• _EXERCISE DETAILS_
Convert the data from the line with "Screen dimensions: 1697x955" up to and including the line with "tap(468, 52)" into a JSON list of strings, one string per line, omitting blank lines.

• _STORED DATA_
=====

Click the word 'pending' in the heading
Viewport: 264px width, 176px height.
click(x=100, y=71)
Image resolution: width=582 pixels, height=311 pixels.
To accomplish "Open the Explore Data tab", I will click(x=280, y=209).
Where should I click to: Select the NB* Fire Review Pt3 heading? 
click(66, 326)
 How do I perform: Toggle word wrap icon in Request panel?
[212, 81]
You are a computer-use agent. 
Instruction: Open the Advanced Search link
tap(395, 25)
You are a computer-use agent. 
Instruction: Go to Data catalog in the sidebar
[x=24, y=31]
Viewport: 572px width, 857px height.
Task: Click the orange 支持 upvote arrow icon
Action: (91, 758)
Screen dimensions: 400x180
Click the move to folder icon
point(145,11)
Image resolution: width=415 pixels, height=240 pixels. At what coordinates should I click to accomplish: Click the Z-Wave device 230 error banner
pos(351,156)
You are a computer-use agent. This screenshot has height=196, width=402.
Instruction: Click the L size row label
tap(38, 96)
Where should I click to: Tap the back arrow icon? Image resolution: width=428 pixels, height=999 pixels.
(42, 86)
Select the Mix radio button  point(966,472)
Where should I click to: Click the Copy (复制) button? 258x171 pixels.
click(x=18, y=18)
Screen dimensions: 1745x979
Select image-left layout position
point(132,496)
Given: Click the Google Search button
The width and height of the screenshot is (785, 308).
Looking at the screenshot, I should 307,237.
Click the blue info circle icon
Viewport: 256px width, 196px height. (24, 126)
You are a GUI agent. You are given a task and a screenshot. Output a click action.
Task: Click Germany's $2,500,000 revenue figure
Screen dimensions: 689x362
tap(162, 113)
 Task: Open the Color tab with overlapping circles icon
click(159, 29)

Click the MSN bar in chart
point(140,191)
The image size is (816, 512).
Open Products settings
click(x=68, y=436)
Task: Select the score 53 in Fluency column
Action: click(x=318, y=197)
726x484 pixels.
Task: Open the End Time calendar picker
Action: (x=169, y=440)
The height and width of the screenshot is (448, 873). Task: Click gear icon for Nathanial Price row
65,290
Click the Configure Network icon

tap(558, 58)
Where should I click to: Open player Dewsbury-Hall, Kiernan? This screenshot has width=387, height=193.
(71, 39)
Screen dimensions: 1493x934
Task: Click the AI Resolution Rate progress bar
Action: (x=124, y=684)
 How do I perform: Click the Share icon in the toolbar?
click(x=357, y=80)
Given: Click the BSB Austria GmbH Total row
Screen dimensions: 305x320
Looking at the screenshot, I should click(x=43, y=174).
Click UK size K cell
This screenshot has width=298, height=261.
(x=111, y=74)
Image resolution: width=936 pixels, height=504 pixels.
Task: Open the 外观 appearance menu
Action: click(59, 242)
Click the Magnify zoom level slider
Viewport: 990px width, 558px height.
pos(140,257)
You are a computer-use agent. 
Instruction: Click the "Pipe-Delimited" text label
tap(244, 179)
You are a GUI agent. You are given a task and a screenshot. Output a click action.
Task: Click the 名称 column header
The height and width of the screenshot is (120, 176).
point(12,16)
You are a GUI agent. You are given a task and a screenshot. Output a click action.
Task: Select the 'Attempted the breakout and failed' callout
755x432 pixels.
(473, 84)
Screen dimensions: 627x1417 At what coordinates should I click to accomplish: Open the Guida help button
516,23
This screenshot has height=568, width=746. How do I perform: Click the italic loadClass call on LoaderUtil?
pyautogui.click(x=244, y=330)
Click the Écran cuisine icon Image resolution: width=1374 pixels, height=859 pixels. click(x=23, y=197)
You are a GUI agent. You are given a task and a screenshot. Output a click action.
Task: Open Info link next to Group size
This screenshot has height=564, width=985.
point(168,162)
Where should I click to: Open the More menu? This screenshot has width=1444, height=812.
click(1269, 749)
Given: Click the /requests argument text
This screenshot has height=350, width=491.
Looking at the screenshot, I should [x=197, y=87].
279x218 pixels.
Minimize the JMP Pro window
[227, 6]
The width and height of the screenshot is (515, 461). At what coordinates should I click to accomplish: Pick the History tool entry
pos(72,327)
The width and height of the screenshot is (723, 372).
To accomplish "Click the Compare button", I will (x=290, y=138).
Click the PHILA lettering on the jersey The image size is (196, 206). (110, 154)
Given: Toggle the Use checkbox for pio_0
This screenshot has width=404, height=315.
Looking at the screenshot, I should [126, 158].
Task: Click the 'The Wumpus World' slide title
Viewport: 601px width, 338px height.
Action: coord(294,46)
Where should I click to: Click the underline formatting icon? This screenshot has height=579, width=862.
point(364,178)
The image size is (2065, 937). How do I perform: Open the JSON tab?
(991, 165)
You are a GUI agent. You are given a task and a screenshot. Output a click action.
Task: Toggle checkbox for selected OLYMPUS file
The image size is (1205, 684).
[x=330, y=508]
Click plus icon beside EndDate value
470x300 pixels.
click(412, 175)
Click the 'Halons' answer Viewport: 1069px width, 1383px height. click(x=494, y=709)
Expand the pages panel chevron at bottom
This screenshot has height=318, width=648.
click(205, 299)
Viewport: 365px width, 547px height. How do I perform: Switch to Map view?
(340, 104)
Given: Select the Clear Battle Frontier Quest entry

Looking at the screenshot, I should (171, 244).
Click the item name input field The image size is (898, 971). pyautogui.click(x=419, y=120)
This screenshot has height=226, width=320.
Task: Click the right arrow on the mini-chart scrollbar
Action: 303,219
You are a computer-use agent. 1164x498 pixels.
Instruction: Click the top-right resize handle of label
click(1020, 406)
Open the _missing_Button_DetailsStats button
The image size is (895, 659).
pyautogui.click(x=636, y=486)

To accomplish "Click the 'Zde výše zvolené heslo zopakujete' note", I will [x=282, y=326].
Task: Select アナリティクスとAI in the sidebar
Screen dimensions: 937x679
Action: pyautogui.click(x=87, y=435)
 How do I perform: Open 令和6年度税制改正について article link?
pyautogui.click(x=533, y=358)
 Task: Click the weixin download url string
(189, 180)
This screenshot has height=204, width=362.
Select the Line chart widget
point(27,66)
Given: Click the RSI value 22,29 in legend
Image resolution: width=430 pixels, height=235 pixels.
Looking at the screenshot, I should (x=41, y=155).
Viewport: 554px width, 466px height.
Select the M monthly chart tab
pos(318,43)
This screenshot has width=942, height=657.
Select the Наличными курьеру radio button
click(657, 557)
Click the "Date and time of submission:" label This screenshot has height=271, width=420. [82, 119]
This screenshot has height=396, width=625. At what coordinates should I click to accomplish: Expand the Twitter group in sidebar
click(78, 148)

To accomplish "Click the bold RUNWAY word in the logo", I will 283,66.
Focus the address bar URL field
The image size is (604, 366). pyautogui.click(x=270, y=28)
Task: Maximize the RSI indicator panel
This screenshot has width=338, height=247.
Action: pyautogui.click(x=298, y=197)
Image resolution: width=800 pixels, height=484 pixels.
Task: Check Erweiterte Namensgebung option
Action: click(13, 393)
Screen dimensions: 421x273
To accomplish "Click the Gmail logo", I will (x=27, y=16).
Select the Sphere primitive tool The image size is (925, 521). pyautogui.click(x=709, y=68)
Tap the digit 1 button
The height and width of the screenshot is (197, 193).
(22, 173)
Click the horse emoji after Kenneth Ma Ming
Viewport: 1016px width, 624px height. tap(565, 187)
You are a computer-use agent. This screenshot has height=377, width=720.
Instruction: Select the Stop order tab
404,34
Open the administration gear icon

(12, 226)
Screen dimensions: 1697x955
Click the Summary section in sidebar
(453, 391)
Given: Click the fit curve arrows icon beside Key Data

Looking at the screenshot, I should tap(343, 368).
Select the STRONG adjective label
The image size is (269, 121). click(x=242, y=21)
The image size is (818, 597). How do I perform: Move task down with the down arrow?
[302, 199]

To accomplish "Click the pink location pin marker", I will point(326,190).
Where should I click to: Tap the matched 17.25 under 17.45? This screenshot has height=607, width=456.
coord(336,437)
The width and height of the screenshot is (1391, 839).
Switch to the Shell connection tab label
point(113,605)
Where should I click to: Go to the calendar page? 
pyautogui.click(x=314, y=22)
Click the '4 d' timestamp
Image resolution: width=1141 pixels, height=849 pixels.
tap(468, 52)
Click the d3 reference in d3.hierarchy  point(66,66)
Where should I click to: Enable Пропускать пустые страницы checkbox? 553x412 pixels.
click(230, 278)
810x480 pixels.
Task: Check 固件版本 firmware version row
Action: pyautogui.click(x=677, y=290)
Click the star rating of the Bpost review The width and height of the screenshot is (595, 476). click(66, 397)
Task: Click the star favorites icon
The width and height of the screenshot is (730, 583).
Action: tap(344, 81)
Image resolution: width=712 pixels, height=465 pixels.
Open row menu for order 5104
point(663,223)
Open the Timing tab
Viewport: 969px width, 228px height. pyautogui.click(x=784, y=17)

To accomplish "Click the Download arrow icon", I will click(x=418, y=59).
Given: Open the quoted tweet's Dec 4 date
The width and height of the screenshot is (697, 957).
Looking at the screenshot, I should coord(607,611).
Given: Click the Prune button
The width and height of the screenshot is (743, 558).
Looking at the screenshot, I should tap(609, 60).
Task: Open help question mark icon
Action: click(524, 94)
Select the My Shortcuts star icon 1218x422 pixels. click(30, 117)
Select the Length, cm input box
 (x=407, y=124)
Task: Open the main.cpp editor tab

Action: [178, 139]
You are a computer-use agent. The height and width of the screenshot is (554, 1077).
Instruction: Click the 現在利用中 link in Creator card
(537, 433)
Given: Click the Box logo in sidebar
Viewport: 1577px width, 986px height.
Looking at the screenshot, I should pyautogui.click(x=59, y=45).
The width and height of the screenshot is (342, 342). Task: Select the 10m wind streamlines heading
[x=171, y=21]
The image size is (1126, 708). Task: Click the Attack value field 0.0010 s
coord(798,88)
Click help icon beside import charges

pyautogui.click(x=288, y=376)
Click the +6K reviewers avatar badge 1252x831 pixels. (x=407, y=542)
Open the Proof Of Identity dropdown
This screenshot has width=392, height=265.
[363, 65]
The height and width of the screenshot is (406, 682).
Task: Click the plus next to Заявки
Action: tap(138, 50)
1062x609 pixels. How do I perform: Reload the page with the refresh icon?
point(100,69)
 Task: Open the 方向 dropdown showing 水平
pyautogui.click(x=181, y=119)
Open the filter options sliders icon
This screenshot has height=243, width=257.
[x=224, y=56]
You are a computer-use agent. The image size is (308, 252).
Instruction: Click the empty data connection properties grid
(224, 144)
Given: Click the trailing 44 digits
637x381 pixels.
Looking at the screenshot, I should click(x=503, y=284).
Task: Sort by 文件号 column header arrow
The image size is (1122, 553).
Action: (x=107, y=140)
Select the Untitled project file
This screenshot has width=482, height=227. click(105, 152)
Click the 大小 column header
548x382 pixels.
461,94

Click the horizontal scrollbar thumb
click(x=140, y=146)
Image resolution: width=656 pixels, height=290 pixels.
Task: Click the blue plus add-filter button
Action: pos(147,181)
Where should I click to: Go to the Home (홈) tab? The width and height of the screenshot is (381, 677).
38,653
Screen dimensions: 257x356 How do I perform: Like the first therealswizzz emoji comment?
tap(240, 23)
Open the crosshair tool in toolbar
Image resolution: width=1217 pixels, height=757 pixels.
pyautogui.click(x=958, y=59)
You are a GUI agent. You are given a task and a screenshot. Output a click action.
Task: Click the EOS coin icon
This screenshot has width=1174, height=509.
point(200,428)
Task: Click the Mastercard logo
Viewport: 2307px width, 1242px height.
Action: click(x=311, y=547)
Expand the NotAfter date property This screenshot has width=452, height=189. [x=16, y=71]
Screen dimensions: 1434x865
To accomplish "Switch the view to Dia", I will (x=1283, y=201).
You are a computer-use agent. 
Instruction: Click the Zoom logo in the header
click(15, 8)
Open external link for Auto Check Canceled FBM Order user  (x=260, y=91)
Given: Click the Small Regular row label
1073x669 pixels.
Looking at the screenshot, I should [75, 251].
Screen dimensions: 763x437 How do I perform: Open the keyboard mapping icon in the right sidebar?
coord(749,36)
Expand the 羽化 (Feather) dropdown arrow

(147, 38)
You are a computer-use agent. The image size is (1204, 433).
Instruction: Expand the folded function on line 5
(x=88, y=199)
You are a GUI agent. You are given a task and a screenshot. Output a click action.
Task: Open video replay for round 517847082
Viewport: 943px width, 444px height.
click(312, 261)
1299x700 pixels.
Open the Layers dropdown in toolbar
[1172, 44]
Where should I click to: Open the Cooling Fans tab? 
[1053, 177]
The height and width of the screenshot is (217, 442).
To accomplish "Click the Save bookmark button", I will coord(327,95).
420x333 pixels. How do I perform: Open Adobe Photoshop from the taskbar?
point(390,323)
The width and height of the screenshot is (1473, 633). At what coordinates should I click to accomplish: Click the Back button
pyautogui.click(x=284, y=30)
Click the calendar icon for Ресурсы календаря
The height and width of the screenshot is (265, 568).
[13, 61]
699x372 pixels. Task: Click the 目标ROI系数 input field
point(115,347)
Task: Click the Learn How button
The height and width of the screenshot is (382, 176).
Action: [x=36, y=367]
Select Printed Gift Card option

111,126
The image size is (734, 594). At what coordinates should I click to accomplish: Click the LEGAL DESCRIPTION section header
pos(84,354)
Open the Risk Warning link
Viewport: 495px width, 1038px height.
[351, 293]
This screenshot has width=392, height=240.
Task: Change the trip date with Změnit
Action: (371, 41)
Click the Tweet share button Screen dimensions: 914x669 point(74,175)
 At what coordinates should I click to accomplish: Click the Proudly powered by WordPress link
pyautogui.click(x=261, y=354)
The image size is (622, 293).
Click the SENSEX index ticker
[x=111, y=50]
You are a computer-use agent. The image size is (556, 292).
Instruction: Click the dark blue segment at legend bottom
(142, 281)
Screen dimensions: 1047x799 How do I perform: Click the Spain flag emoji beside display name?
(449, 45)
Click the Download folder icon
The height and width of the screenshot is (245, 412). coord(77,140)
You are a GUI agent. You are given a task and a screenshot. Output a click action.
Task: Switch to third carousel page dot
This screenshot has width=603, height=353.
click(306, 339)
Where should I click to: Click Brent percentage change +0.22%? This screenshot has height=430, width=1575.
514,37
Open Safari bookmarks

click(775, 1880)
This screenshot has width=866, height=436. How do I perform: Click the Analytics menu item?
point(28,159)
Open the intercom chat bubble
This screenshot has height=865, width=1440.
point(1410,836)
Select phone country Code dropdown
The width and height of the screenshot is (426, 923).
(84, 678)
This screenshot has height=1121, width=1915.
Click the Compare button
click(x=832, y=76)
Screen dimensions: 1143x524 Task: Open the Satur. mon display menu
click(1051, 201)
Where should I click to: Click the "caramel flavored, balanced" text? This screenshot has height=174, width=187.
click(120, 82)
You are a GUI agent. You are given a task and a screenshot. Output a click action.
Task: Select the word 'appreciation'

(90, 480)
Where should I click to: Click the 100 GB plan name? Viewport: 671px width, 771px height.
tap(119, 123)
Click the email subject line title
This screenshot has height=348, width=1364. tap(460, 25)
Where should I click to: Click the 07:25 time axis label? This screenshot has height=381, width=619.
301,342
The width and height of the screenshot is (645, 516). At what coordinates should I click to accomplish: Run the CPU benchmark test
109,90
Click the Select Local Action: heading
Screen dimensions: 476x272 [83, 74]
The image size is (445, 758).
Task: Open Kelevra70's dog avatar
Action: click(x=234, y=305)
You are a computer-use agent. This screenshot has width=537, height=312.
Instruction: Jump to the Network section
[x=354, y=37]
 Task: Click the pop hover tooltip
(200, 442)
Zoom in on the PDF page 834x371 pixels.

=====

• _PROBLEM SOLUTION_
[
  "Screen dimensions: 1697x955",
  "Click the Summary section in sidebar",
  "(453, 391)",
  "Given: Click the fit curve arrows icon beside Key Data",
  "Looking at the screenshot, I should tap(343, 368).",
  "Select the STRONG adjective label",
  "The image size is (269, 121). click(x=242, y=21)",
  "The image size is (818, 597). How do I perform: Move task down with the down arrow?",
  "[302, 199]",
  "To accomplish \"Click the pink location pin marker\", I will point(326,190).",
  "Where should I click to: Tap the matched 17.25 under 17.45? This screenshot has height=607, width=456.",
  "coord(336,437)",
  "The width and height of the screenshot is (1391, 839).",
  "Switch to the Shell connection tab label",
  "point(113,605)",
  "Where should I click to: Go to the calendar page? ",
  "pyautogui.click(x=314, y=22)",
  "Click the '4 d' timestamp",
  "Image resolution: width=1141 pixels, height=849 pixels.",
  "tap(468, 52)"
]